__Work to be completed__.
Carry on the news report on South Asia's slowing growth from its last sentence, keeping the same style.

__Extract to read__.
"""

Washington: Bangladesh and Nepal are estimated to grow faster than India in 2019, according to the World Bank, which said that overall growth in South Asia is projected to slow down this fiscal in line with a global downward trend.

Pakistan's growth rate is projected to deteriorate further to a mere 2.4 per cent this fiscal year, as monetary policy remains tight, and the planned fiscal consolidation will compress domestic demand, it said.

Growth in South Asia is projected to fall to 5.9 per cent in 2019, down 1.1 percentage points from April 2019 estimates, casting uncertainty about a rebound in the short term, the World Bank said in its latest report.

The latest edition of the South Asia Economic Focus, Making (De)centralization Work, finds that strong domestic demand, which propped high growth in the past, has weakened, driving a slowdown across the region.

Imports have declined severely across South Asia, contracting between 15 and 20 per cent in Pakistan and Sri Lanka.

In India, domestic demand has slipped, with private consumption growing 3.1 per cent in the last quarter from 7.3 per cent a year ago, while manufacturing growth plummeted to below 1 per cent in the second quarter of 2019 compared to over 10 per cent a year ago.

"""

Source data
"""

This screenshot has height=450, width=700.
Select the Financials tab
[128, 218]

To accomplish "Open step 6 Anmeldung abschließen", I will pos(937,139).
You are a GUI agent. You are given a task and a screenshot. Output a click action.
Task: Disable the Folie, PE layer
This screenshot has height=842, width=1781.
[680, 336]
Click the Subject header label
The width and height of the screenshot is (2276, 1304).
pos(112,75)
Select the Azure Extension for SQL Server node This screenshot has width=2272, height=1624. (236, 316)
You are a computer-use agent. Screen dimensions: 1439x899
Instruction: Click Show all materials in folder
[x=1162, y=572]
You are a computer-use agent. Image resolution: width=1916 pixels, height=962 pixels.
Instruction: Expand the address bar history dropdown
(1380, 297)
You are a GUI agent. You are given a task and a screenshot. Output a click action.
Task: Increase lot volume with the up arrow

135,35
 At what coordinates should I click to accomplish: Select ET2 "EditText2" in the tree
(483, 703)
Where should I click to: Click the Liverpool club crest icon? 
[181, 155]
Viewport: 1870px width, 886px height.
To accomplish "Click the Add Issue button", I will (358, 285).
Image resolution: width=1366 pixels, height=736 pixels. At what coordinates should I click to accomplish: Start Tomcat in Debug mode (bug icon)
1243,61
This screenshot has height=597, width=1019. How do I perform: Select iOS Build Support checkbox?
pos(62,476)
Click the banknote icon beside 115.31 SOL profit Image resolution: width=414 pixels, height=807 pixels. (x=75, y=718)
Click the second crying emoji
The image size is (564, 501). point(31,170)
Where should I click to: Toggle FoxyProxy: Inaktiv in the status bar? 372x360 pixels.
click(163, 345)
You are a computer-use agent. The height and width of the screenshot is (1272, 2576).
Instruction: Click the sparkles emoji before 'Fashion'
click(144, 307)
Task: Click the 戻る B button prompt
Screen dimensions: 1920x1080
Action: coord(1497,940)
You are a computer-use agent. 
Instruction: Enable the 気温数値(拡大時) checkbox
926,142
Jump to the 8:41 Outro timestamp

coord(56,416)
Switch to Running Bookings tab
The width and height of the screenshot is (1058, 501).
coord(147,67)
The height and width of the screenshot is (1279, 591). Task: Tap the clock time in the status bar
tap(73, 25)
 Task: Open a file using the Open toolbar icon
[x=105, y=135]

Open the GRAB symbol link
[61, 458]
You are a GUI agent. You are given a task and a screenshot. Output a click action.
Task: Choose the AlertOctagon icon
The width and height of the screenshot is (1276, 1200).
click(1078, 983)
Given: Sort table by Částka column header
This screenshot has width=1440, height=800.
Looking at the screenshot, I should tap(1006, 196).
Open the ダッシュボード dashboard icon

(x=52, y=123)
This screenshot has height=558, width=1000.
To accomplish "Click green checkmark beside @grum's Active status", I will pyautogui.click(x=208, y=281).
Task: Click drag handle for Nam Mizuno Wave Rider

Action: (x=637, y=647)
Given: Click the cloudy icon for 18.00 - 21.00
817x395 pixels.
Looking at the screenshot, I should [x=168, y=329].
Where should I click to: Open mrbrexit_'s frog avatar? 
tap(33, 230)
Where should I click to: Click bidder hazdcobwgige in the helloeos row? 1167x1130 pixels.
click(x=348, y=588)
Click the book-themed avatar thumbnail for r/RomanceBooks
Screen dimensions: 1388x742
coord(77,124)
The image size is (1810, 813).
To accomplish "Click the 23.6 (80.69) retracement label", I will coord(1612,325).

"""

__Solved exercise__.
"Declining industrial production and imports, as well as tensions in the financial markets reveal a sharp economic slowdown in South Asia," said Hartwig Schafer, World Bank Vice President for the South Asia Region.

"As global and domestic uncertainties cloud the region's economic outlook, South Asian countries should pursue stimulating economic policies to boost private consumption and beef up investments, he said.

The report noted that South Asia's current economic slowdown echoes the decelerating growth and trade slumps of 2008 and 2012.

With that context in mind, the report remains cautiously optimistic that a slight rebound in investment and private consumption could jumpstart South Asia's growth up to 6.3 per cent in 2020, slightly above East Asia and the Pacific and 6.7 per cent in 2021.

In a focus section, the report highlights how, as their economies become more sophisticated, South Asian countries have made decentralisation a priority to improve the delivery of public services.

"Decentralisation in South Asia has yet to deliver on its promises and, if not properly managed, can degenerate into fragmentation, said Hans Timmer, World Bank Chief Economist for the South Asia Region.

"To make decentralisation work for their citizens, we encourage South Asian central governments to allocate their resources judiciously, create incentives to help local communities compete in integrated markets, and provide equal opportunities to their people, Timmer said.

In India, growth is projected to fall to 6.0 this fiscal year. Growth is then expected to gradually recover to 6.9 per cent in fiscal year 2021 and to 7.2 per cent in the following year.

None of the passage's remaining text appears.